Masterson appeared in the door. He wore neat prison scrubs stretched over his broad belly and, as always, he wore his brown work boots with years of engine oil smeared across their tongues. "Good morning, Dr. Bennett," he said. He scratched at a piece of fuzz caught in his graying beard. "Dr. Bennett, can I talk to you alone today?" he said, and threw a couple of abashed looks at Cheryl.
"Yeah, certainly, Mr. Masterson," Bennett said, and as he motioned for Cheryl to leave he rolled his eyes just a little for her, and she giggled. But he felt his mouth go dry again, and felt his pulse beating in his throat. "What's going on?"
"Dr. Bennett," the inmate said, "that medicine you gave me keeps me from getting hard-ons." His voice broke. "I haven't even got it up in the morning for 2 months. Is there something wrong with me? I can't get it up, Dr. Bennett, and it's been ever since I started that pill."
Bennett had started Masterson on a ß-blocker after the heart attack. He had forgotten to mention the possibility of impotence as a side effect. Back then, his patient's sex life hadn't occurred to him. "I don't want to take that pill any more, Dr. Bennett," he said, and his husky shoulders shook with real fear. "Am I sick? Am I going to die?" Masterson peeked up at him, shyly pulling up his shirt so Bennett could listen to his heart.

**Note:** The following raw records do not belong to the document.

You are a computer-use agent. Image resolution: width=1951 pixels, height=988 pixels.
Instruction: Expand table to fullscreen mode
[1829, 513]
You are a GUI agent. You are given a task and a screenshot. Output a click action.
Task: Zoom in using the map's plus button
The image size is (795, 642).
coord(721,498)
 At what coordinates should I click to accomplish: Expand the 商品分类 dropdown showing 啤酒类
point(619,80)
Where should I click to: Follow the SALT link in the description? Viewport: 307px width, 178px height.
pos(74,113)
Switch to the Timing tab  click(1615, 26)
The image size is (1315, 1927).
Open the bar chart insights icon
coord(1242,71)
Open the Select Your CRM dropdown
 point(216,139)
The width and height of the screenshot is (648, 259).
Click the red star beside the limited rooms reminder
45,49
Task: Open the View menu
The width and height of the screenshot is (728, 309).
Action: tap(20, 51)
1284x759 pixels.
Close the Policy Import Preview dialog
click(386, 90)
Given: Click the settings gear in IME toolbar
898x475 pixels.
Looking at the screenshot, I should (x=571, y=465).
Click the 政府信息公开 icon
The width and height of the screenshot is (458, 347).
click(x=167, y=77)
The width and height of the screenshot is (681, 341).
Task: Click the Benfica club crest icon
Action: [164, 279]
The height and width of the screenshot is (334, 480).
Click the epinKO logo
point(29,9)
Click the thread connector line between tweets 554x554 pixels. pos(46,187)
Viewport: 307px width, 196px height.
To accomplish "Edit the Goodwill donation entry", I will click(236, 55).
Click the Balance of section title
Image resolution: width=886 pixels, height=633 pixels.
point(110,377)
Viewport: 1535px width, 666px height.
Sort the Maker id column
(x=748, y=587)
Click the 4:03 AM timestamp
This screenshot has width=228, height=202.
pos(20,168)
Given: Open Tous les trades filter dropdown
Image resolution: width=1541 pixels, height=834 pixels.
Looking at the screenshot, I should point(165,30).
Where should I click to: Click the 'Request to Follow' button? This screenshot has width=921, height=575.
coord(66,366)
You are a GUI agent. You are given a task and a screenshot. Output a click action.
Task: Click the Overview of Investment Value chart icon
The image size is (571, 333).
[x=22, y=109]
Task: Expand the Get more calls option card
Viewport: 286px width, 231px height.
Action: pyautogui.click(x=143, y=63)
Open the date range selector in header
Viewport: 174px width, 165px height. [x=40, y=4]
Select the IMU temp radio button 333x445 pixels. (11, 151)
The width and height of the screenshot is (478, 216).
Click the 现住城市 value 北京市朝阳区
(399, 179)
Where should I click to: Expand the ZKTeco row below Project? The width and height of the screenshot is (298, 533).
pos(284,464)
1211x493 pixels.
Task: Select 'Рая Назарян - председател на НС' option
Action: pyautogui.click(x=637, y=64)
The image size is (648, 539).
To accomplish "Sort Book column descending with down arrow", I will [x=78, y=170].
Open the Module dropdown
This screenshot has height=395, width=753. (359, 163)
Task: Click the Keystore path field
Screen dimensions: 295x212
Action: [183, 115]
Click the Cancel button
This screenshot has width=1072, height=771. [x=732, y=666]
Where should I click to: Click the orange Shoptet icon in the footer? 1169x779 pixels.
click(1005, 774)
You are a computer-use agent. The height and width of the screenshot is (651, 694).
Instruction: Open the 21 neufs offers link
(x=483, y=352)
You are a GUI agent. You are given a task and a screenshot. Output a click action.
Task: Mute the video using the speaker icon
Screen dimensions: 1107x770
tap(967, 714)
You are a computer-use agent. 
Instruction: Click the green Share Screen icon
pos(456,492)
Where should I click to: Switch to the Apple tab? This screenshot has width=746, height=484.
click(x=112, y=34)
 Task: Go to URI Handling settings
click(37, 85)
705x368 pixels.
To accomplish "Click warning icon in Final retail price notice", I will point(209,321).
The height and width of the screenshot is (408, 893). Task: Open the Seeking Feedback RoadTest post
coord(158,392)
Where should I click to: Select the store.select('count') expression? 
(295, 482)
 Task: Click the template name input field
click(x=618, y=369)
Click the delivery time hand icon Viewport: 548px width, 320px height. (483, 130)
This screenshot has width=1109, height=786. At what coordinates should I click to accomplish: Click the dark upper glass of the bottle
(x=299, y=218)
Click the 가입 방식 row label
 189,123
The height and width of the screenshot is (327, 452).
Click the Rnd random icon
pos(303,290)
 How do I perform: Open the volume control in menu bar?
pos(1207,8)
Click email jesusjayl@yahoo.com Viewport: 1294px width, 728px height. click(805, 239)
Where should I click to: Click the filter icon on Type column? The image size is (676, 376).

There was not even a pause. "Mr. Masterson, that pill is saving your life. You hear me? Listen to me." Bennett stood up and pulled his face close to the bearded, teary man. "Do you want another heart attack? Is that what you want? That pill is the only thing between you and the big one, see? Masterson, do you want to live to see tomorrow?" He was hissing at his patient and couldn't stop despite the petrified look in the man's eyes. Masterson nodded a tiny nod. "That pill is the only reason you are still alive today! That's the way it is, Masterson. You stick with that pill, every day. Hard-ons or no hard-ons," Bennett said, strling not to sneer, "you take that pill."
There was a long silence, and Bennett heard only his own heart surging in his ears. "Can you listen to my heart today, Dr. Bennett?" the patient whispered. For the first time, Bennett thought he smelled something forbidden on Masterson's breath. His nostrils recoiled.
"Your heart is fine." Bennett said quietly, turning away. "For now."
When Bennett stepped out onto the highway again, the light was lifting to a unifying gray. A crowd of headlights danced furiously past. He leaned a hairy hand on the bed of his pickup, hung his head, and waited for his knees to stop shaking. Up in the sky, the old towers of the prison revealed more cracks and dust with each onrushing minute of daylight.